A new high-tech solution to the problem of tail biting in pigs has been devised
by Scottish scientists and could become an alternative to the controversial last-resort
practice of tail docking. The research is a collaboration between Scotland’s
Rural College (SRUC),Scottish farm technology company Innovent Technology Ltd,
pig supply chain partners including north-east animal feed firm Harbro, and the Agricultural Engineering Precision Innovation Centre (Agri-EPI).
The initiative is designed to drive higher welfare standards on farms and involves a system of 3D cameras which are installed above feeders to detect whether a pig’s tail is up and curly, or held down against the body, which researchers have shown is a sign that tail biting is about to begin.
The work was carried out using 23 groups of weaner-grower pigs which were regularly scored for any signs of tail injury, and tail biting was stopped as soon as an outbreak was detected.

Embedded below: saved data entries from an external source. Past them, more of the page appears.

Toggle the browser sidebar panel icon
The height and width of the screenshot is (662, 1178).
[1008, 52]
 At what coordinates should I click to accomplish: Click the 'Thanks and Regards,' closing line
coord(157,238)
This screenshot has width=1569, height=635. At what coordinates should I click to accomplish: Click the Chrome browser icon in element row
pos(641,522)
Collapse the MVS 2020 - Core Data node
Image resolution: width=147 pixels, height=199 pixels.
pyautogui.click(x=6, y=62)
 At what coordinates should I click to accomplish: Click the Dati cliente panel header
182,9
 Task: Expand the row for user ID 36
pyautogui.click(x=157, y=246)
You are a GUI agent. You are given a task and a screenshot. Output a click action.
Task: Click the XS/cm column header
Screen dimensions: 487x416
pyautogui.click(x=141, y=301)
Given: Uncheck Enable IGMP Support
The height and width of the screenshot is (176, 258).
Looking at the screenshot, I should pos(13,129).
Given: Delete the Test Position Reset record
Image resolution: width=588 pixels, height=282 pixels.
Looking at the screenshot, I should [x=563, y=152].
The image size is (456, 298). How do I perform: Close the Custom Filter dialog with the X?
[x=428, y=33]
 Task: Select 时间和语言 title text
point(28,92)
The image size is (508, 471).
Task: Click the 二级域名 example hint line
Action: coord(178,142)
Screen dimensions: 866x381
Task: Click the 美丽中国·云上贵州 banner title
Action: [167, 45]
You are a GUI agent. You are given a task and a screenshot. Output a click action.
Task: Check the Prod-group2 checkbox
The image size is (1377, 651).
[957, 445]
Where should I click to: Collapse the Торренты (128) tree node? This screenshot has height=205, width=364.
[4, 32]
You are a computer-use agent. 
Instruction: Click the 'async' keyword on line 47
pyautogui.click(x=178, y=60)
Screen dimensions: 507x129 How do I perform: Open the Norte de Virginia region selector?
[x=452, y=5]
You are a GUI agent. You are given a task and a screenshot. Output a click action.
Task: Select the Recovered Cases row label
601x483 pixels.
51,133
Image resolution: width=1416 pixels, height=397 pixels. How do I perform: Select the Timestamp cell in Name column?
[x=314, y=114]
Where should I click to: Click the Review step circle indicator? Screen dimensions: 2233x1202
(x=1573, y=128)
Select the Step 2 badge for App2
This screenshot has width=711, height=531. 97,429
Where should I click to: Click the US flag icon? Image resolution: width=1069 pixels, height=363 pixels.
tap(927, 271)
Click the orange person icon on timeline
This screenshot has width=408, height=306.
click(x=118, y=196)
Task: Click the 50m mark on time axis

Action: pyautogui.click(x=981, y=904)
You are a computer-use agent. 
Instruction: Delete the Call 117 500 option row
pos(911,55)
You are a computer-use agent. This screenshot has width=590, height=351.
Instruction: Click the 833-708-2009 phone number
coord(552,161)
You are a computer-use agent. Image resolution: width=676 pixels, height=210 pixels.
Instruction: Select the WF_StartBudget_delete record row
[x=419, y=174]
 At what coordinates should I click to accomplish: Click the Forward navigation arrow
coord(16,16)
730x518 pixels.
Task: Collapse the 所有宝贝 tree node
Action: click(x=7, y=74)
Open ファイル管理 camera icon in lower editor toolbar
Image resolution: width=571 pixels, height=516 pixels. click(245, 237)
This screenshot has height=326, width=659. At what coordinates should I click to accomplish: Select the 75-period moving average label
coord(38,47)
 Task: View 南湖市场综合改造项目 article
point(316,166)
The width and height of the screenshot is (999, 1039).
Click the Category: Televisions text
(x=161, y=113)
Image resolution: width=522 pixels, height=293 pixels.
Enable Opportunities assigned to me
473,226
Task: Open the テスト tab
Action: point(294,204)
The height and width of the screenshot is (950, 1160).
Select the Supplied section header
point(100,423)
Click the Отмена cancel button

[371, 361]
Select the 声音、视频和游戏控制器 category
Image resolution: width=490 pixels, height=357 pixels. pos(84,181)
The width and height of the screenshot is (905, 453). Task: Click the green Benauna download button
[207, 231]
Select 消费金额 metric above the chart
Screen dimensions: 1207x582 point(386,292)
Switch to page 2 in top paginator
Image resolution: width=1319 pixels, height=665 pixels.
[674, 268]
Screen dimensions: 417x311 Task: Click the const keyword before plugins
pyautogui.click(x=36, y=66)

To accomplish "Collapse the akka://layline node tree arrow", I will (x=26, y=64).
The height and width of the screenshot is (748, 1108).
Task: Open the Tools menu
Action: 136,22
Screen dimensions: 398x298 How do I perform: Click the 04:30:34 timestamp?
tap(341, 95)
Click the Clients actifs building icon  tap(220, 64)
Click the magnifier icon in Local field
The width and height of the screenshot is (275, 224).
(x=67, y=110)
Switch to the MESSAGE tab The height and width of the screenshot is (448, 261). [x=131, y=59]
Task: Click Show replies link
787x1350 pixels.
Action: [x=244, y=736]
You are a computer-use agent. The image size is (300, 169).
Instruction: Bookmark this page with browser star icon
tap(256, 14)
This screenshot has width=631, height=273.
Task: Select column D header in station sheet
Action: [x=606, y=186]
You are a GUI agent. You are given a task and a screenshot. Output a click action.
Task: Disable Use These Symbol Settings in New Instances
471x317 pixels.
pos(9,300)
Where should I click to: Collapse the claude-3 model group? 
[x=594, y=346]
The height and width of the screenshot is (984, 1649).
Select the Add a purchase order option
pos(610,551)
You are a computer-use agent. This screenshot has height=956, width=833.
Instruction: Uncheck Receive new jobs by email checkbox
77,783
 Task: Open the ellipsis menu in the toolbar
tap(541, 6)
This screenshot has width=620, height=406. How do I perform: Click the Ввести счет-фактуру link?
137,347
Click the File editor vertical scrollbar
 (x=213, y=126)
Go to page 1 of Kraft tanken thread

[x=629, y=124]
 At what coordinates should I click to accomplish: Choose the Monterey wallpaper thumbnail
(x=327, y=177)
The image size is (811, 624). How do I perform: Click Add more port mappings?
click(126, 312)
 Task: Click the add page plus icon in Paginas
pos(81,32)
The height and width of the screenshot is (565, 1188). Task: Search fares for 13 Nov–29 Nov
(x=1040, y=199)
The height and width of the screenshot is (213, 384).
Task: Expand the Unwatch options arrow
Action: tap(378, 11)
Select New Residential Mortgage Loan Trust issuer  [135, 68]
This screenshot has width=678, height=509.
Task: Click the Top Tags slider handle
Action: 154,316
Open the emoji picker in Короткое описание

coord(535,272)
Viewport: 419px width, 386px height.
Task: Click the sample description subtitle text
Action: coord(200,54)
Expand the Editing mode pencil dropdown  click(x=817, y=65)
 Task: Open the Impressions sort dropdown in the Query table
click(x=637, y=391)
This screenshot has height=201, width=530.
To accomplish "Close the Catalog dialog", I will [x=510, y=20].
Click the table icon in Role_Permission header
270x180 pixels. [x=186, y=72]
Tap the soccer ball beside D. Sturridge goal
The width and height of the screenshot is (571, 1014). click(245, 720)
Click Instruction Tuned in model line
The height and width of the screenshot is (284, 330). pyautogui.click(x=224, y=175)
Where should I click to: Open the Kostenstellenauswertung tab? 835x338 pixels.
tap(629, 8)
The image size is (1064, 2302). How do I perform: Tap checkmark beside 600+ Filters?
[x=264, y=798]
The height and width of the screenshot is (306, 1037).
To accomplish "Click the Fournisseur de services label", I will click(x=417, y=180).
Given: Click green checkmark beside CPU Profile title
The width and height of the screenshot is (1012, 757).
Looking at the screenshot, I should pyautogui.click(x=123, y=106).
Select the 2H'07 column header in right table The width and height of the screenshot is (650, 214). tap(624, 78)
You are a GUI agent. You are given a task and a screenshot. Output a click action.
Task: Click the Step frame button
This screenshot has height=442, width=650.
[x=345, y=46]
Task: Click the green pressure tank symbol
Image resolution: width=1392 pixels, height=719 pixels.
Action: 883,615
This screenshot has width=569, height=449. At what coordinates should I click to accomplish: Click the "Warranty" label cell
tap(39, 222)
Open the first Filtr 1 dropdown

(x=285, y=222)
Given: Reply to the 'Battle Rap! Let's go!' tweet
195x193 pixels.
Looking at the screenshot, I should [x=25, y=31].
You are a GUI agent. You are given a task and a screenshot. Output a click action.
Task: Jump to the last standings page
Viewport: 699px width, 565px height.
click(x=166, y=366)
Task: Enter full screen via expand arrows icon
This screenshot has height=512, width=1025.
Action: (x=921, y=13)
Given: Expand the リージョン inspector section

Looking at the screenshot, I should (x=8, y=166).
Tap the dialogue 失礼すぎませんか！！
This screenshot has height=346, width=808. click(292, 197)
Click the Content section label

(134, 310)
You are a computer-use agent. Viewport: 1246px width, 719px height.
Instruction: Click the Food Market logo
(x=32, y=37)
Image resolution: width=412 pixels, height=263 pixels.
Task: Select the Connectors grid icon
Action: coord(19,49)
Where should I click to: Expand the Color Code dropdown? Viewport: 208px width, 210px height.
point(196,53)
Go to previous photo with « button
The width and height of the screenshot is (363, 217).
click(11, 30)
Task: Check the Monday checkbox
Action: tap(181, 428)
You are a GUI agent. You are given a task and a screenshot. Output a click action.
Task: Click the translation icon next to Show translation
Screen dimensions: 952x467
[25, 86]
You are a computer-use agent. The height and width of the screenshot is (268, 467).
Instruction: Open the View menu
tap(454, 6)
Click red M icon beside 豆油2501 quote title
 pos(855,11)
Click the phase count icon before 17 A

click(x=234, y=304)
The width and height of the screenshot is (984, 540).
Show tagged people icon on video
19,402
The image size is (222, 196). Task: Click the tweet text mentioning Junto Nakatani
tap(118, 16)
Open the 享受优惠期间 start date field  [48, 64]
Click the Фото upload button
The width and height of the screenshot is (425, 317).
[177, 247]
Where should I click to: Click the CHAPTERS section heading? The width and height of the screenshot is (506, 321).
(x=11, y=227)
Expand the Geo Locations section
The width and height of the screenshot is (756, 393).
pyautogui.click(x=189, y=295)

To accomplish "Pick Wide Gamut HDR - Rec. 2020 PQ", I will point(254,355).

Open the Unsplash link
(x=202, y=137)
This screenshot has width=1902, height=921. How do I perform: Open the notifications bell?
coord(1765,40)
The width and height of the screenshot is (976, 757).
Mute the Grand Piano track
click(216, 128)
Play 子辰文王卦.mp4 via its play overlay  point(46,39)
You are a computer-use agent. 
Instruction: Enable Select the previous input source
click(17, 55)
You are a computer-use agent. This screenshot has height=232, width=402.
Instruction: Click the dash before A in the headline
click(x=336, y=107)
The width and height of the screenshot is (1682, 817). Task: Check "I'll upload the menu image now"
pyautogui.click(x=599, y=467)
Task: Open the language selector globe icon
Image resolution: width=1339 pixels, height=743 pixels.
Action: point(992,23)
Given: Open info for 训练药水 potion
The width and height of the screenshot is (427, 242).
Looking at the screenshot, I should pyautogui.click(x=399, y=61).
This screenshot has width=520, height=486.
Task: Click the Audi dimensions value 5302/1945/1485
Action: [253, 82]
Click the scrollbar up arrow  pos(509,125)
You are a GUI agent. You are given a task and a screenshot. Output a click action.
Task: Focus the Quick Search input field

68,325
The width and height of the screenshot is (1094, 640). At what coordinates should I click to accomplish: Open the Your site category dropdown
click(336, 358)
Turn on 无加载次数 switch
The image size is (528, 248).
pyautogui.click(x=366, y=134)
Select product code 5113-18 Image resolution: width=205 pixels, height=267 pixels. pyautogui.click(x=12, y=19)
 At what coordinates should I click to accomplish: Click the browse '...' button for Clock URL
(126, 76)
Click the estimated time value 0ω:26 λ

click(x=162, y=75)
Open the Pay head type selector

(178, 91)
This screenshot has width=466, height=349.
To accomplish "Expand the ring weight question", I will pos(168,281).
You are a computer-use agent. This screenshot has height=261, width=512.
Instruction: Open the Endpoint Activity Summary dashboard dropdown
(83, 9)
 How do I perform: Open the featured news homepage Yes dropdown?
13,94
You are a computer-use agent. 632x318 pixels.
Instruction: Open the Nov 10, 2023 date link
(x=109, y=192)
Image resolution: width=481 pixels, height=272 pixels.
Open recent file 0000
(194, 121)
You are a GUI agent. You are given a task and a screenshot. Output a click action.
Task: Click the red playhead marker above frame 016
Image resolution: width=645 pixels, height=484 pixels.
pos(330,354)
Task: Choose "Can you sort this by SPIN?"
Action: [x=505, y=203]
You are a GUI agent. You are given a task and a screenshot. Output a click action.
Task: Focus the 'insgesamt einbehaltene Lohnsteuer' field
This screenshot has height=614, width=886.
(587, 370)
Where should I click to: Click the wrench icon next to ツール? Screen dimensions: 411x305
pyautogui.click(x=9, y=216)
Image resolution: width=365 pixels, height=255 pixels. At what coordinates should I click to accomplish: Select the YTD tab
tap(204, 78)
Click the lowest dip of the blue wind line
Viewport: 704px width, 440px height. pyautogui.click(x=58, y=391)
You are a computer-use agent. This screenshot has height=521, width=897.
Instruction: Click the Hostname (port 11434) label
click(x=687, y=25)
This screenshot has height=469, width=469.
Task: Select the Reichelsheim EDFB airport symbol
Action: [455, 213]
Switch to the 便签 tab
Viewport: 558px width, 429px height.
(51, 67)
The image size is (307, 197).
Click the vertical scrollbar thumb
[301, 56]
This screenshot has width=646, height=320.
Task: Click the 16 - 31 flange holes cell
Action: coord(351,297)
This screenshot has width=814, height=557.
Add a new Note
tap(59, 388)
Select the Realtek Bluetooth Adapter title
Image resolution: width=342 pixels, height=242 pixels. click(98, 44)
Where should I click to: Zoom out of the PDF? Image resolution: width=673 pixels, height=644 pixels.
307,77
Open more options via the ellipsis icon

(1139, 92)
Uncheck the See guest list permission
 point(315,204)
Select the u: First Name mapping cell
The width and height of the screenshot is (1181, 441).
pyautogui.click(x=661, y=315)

It has been published in the scientific journal PLOS ONE. Lead author of the study, Dr Rick D’Eath from SRUC, said: “Tail biting results in pain and sickness for bitten pigs and severe economic losses for farmers as infection through tail wounds results in abattoir condemnation of meat. This condemnation alone can cost a producer up to 1% of the carcase value and a loss for the processor of 1% of saleable carcase from the pig. There are also unquantified on-farm costs as a result of the increased labour and veterinary treatments resulting from an outbreak. Tail docking of piglets is partly effective at reducing tail biting in later life, but is seen as an undesirable mutilation and its routine use is banned in the EU.” He said that automatically measuring tail posture could act as an early warning of tail biting. Dr D’Eath added: “The challenge for us now is to develop this promising technology into a robust on-farm early warning system that works on any pig farm.”